▸ What you will do:
The answer is a single number: the count of lines below in which the word "resolution" appears.

[Source data]
• • • • •

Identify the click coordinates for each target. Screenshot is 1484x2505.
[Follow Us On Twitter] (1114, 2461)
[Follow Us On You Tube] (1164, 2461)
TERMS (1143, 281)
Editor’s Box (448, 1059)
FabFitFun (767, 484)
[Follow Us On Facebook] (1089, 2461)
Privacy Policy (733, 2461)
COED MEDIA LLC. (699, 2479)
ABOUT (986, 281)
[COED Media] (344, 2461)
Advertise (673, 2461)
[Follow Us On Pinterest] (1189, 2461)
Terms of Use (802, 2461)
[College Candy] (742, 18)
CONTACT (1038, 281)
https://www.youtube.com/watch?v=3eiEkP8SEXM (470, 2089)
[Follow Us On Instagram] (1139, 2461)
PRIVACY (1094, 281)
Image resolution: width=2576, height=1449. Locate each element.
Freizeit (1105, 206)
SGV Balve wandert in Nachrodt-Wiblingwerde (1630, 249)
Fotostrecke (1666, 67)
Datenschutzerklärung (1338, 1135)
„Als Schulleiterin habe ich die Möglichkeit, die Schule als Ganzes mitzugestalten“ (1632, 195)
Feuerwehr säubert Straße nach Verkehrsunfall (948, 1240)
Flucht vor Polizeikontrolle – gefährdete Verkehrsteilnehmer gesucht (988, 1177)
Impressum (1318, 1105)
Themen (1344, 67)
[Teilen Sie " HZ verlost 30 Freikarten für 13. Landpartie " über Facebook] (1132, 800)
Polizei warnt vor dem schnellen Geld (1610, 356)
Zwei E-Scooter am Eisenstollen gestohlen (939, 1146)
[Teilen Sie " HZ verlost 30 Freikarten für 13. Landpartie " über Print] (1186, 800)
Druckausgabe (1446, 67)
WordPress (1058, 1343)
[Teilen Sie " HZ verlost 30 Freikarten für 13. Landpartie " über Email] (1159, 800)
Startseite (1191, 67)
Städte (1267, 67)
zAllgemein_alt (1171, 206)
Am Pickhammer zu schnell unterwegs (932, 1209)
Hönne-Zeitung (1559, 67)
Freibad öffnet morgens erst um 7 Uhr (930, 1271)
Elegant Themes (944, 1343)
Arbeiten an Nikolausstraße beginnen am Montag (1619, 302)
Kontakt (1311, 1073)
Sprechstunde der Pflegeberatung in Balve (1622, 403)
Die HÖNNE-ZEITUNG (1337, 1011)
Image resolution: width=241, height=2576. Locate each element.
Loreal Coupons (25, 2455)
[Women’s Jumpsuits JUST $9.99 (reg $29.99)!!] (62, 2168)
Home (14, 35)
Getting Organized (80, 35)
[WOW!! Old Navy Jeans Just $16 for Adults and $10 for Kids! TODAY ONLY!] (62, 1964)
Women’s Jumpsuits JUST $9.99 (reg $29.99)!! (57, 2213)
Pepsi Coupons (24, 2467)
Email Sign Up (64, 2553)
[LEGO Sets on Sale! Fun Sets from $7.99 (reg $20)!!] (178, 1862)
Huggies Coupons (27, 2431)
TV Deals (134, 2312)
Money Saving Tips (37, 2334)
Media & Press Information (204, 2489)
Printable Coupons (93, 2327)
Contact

• • • • •

▸ Solved problem:
2